Gallery 1C03, University of Winnipeg
515 Portage Ave
Opening reception May 31, 7 pm
Gallery Hours: Tuesday – Saturday, 12 – 4
 
July 28 – August 2, 2012
 Wasagaming Community Arts
110 Wasagaming Drive, Wasagaming, MB
Opening reception August 3, 8 pm
 
CBC Scene Review – Celebrating “Slow Craft” in a world obsessed by speed.
 
View images from the opening night at Gallery 1Co3  HERE
Or check out the MCC team hard at work setting up the Gallery  HERE
 

The Manitoba Craft Council’s 2012 Juried Exhibition SLOW CRAFT featured work in ceramics, textiles, metal, glass, and mixed media by Manitoba artists Kathleen Black, Pauline Braun, Teresa Burrows, Brook Drabot, Kami Goertz, Steve Grimmer, Takashi Iwasaki, Shawna Munro, Keith Oliver, Willow Rector, Melanie Riggs, Sonja Rosenberg, Elizabeth Roy, Peter Tittenberger, and Karen Wardle.
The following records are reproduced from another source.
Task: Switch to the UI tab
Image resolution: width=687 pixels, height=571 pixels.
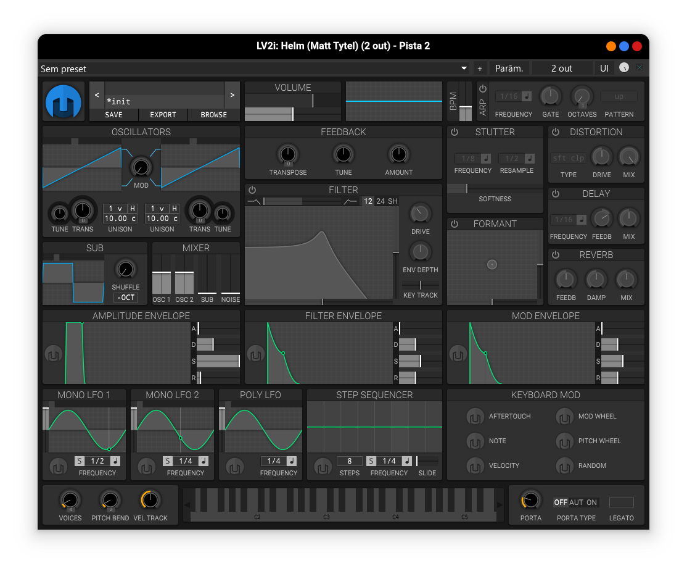Action: pos(604,69)
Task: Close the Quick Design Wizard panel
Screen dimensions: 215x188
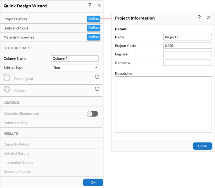Action: click(99, 5)
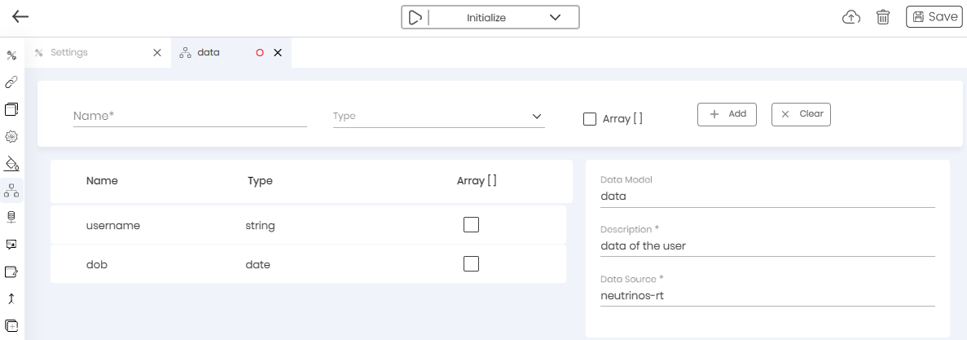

On encountering handmade goods, the first question most people ask is “How long did that take you to make?”  A confession quickly follows: “I would never have the patience to do that!”
There’s no denying it – craft takes time.  In a culture endlessly obsessed with speed and increasingly aware of its downsides, craft in its many varied forms may be the antidote of choice.  The Manitoba Craft Council takes this idea as the starting point for its most recent exhibition, SLOW CRAFT.
For most craft-based artists, slow is all in a day’s work.  The processes associated with craft cannot be hurried, and the skills associated with craft take years to master.   Most craft artists embrace the slowness of their craft, and many are using their work to question Western society’s addiction to speed, to shopping and consuming, to unsustainable environmental practices.  Taking its cues from the broader Slow Movement, the SLOW CRAFT exhibition asks viewers to slow down, take a breath, and consider the implications of the work on display.
As exhibition viewers could see, the works that made up SLOW CRAFT represented an array of craft media and techniques.  Exhibiting artists at varying stages in their lives and professional careers each offered a unique interpretation of the exhibition’s theme.
Jurors for SLOW CRAFT had the challenging task of narrowing the field from the 52 artists who made submissions down to the 15 represented in the show.  Jurors included Dr. Sandra Alfoldy, curator and professor in Craft History at NSCAD University; Jennifer Gibson, curator at Gallery 1C03, University of Winnipeg; and Alan Lacovetsky, ceramic artist and educator.
Special congratulations to Willow Rector, recipient of the Judith Ryan Memorial Prize for Best in Show and to Melanie Riggs, winner of the Marilyn Wolodarsky Levitt Prize for Functional Ceramics.